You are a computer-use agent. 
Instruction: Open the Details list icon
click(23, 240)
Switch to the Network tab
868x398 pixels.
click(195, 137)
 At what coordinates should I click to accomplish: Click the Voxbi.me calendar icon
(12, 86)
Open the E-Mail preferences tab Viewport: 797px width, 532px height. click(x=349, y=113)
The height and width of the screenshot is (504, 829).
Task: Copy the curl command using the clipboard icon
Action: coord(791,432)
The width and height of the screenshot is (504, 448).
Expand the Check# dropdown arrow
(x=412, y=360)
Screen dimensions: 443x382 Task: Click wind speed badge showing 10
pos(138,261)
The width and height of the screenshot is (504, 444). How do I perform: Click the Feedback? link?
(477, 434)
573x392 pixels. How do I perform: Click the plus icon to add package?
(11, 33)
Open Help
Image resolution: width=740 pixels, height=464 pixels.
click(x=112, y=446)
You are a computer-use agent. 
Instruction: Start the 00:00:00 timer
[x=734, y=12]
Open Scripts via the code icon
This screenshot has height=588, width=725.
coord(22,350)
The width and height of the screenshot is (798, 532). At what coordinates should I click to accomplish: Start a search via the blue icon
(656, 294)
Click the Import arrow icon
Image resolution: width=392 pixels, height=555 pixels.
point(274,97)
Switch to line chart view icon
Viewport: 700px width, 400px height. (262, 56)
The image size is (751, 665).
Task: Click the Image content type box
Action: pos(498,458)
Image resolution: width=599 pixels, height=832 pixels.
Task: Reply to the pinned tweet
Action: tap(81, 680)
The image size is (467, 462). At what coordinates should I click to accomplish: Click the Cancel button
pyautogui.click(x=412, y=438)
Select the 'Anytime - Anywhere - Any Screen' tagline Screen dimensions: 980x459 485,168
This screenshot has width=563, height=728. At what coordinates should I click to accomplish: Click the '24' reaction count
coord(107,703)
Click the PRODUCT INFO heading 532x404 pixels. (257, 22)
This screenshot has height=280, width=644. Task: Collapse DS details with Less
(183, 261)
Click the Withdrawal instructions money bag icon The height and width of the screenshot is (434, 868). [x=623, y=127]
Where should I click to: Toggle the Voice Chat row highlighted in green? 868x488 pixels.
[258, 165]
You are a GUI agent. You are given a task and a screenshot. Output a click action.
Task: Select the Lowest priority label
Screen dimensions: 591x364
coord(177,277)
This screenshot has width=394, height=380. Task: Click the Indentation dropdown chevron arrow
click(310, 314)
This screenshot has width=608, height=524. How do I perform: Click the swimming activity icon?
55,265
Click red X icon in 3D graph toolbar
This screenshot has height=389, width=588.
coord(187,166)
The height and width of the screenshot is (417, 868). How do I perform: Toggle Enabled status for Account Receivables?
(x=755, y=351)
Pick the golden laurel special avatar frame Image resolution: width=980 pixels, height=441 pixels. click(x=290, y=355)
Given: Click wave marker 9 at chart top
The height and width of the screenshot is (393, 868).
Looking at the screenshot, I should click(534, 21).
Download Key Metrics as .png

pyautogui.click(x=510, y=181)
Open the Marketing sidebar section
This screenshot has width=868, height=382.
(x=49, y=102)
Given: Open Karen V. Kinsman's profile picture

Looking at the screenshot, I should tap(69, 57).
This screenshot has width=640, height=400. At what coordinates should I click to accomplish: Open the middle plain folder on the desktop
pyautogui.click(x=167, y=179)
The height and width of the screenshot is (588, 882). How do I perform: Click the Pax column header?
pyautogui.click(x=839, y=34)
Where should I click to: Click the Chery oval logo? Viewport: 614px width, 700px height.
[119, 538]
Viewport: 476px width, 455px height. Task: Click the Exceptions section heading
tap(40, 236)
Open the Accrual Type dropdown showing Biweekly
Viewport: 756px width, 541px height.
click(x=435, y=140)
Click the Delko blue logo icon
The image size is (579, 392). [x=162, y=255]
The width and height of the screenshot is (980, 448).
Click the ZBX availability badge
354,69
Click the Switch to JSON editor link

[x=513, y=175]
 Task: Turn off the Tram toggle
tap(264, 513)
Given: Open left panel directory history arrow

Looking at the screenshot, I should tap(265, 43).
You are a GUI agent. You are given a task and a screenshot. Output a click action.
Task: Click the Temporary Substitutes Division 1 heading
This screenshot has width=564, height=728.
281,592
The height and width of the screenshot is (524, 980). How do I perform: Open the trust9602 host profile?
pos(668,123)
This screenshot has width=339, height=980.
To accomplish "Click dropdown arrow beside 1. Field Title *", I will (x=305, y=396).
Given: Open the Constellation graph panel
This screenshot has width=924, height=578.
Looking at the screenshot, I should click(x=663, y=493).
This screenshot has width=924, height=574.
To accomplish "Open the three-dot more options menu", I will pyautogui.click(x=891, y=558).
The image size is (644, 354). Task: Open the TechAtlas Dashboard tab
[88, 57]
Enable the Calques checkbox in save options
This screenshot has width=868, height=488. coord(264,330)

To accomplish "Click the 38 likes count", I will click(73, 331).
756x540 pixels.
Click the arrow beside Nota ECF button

▸ **Exercise**:
In this exercise, repeat all entries exactly.

▸ **Response box**:
You are a computer-use agent. 
Instruction: Open the Details list icon
click(23, 240)
Switch to the Network tab
868x398 pixels.
click(195, 137)
 At what coordinates should I click to accomplish: Click the Voxbi.me calendar icon
(12, 86)
Open the E-Mail preferences tab Viewport: 797px width, 532px height. click(x=349, y=113)
The height and width of the screenshot is (504, 829).
Task: Copy the curl command using the clipboard icon
Action: coord(791,432)
The width and height of the screenshot is (504, 448).
Expand the Check# dropdown arrow
(x=412, y=360)
Screen dimensions: 443x382 Task: Click wind speed badge showing 10
pos(138,261)
The width and height of the screenshot is (504, 444). How do I perform: Click the Feedback? link?
(477, 434)
573x392 pixels. How do I perform: Click the plus icon to add package?
(11, 33)
Open Help
Image resolution: width=740 pixels, height=464 pixels.
click(x=112, y=446)
You are a computer-use agent. 
Instruction: Start the 00:00:00 timer
[x=734, y=12]
Open Scripts via the code icon
This screenshot has height=588, width=725.
coord(22,350)
The width and height of the screenshot is (798, 532). At what coordinates should I click to accomplish: Start a search via the blue icon
(656, 294)
Click the Import arrow icon
Image resolution: width=392 pixels, height=555 pixels.
point(274,97)
Switch to line chart view icon
Viewport: 700px width, 400px height. (262, 56)
The image size is (751, 665).
Task: Click the Image content type box
Action: pos(498,458)
Image resolution: width=599 pixels, height=832 pixels.
Task: Reply to the pinned tweet
Action: tap(81, 680)
The image size is (467, 462). At what coordinates should I click to accomplish: Click the Cancel button
pyautogui.click(x=412, y=438)
Select the 'Anytime - Anywhere - Any Screen' tagline Screen dimensions: 980x459 485,168
This screenshot has width=563, height=728. At what coordinates should I click to accomplish: Click the '24' reaction count
coord(107,703)
Click the PRODUCT INFO heading 532x404 pixels. (257, 22)
This screenshot has height=280, width=644. Task: Collapse DS details with Less
(183, 261)
Click the Withdrawal instructions money bag icon The height and width of the screenshot is (434, 868). [x=623, y=127]
Where should I click to: Toggle the Voice Chat row highlighted in green? 868x488 pixels.
[258, 165]
You are a GUI agent. You are given a task and a screenshot. Output a click action.
Task: Select the Lowest priority label
Screen dimensions: 591x364
coord(177,277)
This screenshot has width=394, height=380. Task: Click the Indentation dropdown chevron arrow
click(310, 314)
This screenshot has width=608, height=524. How do I perform: Click the swimming activity icon?
55,265
Click red X icon in 3D graph toolbar
This screenshot has height=389, width=588.
coord(187,166)
The height and width of the screenshot is (417, 868). How do I perform: Toggle Enabled status for Account Receivables?
(x=755, y=351)
Pick the golden laurel special avatar frame Image resolution: width=980 pixels, height=441 pixels. click(x=290, y=355)
Given: Click wave marker 9 at chart top
The height and width of the screenshot is (393, 868).
Looking at the screenshot, I should click(534, 21).
Download Key Metrics as .png

pyautogui.click(x=510, y=181)
Open the Marketing sidebar section
This screenshot has width=868, height=382.
(x=49, y=102)
Given: Open Karen V. Kinsman's profile picture

Looking at the screenshot, I should tap(69, 57).
This screenshot has width=640, height=400. At what coordinates should I click to accomplish: Open the middle plain folder on the desktop
pyautogui.click(x=167, y=179)
The height and width of the screenshot is (588, 882). How do I perform: Click the Pax column header?
pyautogui.click(x=839, y=34)
Where should I click to: Click the Chery oval logo? Viewport: 614px width, 700px height.
[119, 538]
Viewport: 476px width, 455px height. Task: Click the Exceptions section heading
tap(40, 236)
Open the Accrual Type dropdown showing Biweekly
Viewport: 756px width, 541px height.
click(x=435, y=140)
Click the Delko blue logo icon
The image size is (579, 392). [x=162, y=255]
The width and height of the screenshot is (980, 448).
Click the ZBX availability badge
354,69
Click the Switch to JSON editor link

[x=513, y=175]
 Task: Turn off the Tram toggle
tap(264, 513)
Given: Open left panel directory history arrow

Looking at the screenshot, I should tap(265, 43).
You are a GUI agent. You are given a task and a screenshot. Output a click action.
Task: Click the Temporary Substitutes Division 1 heading
This screenshot has width=564, height=728.
281,592
The height and width of the screenshot is (524, 980). How do I perform: Open the trust9602 host profile?
pos(668,123)
This screenshot has width=339, height=980.
To accomplish "Click dropdown arrow beside 1. Field Title *", I will (x=305, y=396).
Given: Open the Constellation graph panel
This screenshot has width=924, height=578.
Looking at the screenshot, I should click(x=663, y=493).
This screenshot has width=924, height=574.
To accomplish "Open the three-dot more options menu", I will pyautogui.click(x=891, y=558).
The image size is (644, 354). Task: Open the TechAtlas Dashboard tab
[88, 57]
Enable the Calques checkbox in save options
This screenshot has width=868, height=488. coord(264,330)

To accomplish "Click the 38 likes count", I will click(73, 331).
756x540 pixels.
Click the arrow beside Nota ECF button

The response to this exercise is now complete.